• Extracted information:
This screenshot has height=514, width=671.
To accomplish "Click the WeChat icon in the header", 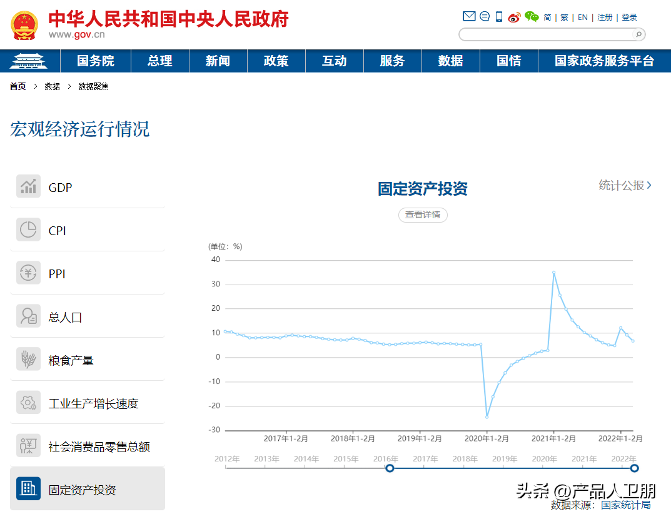I will pyautogui.click(x=531, y=17).
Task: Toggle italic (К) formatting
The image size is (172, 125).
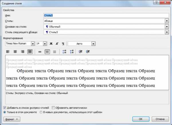Action: click(x=57, y=44)
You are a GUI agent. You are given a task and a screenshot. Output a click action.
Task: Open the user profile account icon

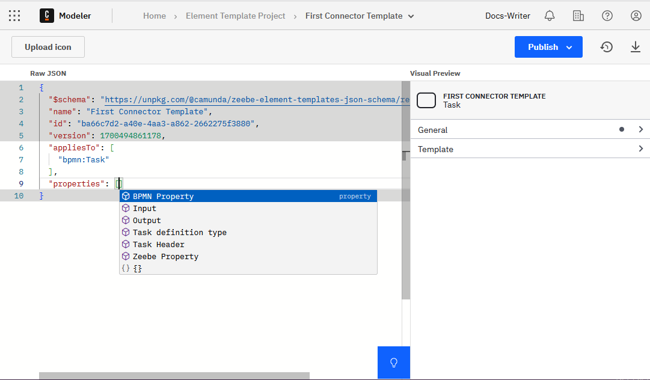(x=636, y=15)
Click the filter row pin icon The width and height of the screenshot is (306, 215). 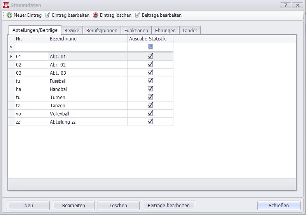pyautogui.click(x=11, y=47)
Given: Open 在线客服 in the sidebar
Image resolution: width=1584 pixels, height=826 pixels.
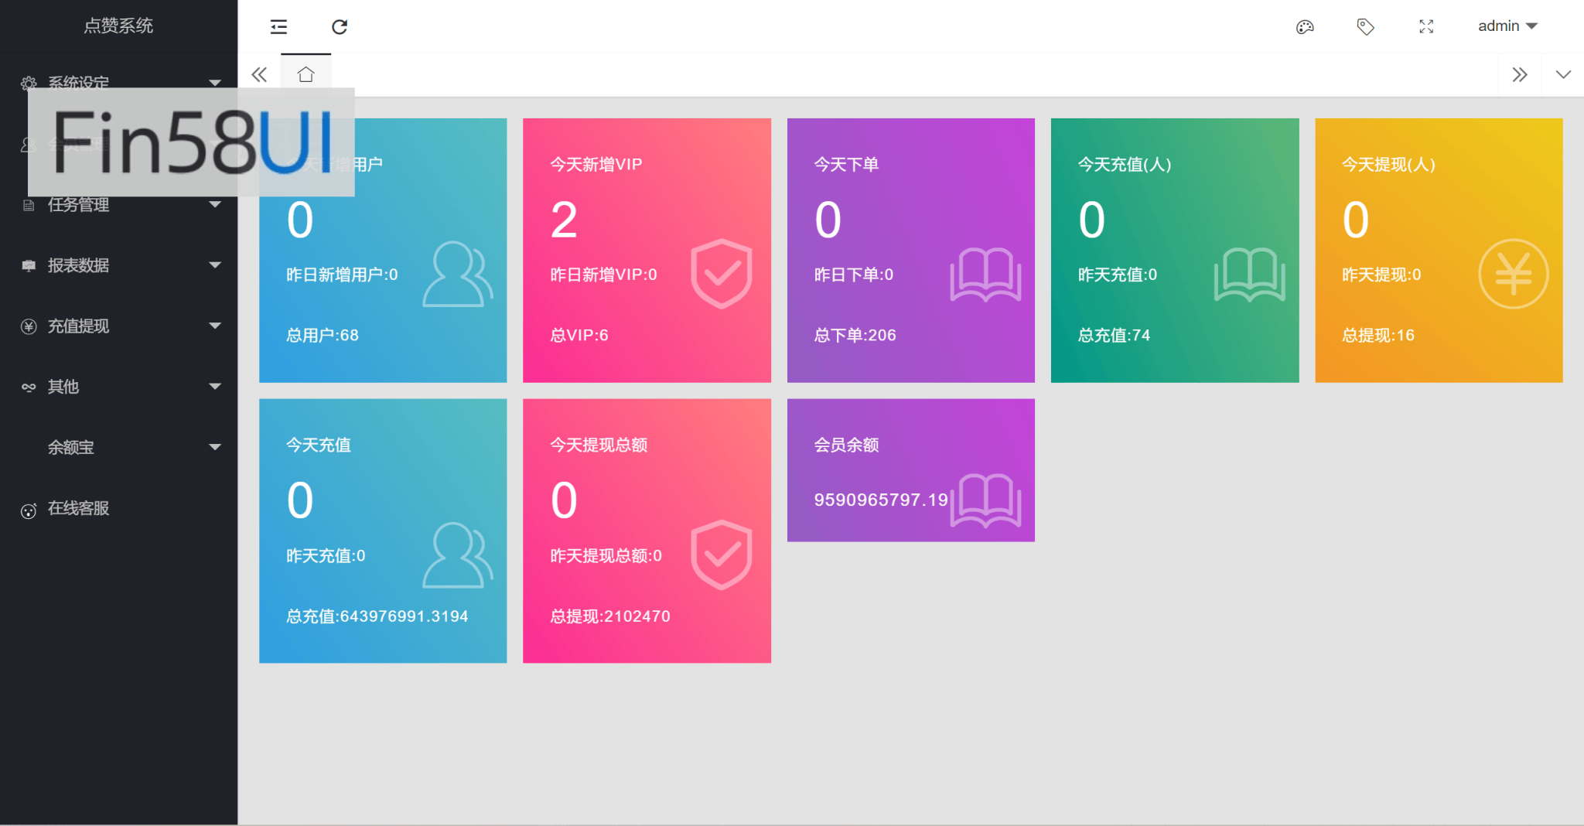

• What to work on: Copy exactly the lines that begin at the one containing "Given: Open 在线客服 in the sidebar" and end at the last line of the records, both included, omitting the pictures.

• Answer to this task:
Given: Open 在线客服 in the sidebar
Image resolution: width=1584 pixels, height=826 pixels.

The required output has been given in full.